- **What to produce**
Pull out every line with the word "tweet" from the entries below.

(Stored dataset items)

-- Opening Marker --

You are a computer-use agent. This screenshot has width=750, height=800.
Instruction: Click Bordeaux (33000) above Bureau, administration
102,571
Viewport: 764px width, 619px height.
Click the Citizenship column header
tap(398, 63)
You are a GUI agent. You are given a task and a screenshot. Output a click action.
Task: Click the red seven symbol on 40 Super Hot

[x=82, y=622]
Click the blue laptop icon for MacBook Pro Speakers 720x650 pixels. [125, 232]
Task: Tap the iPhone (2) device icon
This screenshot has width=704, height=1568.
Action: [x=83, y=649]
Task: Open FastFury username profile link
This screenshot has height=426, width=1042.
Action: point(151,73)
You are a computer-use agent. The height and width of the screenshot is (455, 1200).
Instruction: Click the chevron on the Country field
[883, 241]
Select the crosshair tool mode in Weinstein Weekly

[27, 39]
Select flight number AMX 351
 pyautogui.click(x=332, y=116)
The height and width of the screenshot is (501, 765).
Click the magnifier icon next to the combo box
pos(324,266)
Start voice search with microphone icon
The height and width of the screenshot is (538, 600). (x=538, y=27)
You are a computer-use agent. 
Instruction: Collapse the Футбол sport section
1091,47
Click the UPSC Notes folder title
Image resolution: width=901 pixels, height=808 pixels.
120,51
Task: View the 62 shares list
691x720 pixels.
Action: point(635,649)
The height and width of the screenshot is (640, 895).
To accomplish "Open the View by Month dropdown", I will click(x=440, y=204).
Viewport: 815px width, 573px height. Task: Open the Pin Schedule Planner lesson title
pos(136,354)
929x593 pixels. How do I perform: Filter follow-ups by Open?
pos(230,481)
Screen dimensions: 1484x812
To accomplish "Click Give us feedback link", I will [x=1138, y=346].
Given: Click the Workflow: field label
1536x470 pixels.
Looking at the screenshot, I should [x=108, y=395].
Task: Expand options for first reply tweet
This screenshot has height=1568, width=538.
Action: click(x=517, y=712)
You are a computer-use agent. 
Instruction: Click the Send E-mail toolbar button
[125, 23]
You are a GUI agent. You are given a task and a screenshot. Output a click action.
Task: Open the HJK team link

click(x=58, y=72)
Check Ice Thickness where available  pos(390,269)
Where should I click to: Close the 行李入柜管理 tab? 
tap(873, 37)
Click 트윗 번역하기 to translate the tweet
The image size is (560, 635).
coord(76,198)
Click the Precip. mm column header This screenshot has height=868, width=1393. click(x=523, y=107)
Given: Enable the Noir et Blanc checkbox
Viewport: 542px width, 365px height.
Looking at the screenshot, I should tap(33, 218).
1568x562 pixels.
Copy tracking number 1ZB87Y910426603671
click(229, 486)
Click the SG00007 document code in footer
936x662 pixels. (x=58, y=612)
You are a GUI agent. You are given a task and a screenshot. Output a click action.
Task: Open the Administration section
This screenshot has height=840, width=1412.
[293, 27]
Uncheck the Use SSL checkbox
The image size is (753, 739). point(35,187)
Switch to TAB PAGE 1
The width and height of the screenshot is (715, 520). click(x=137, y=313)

-- Closing Marker --

- **Response area**
Task: Expand options for first reply tweet
Click 트윗 번역하기 to translate the tweet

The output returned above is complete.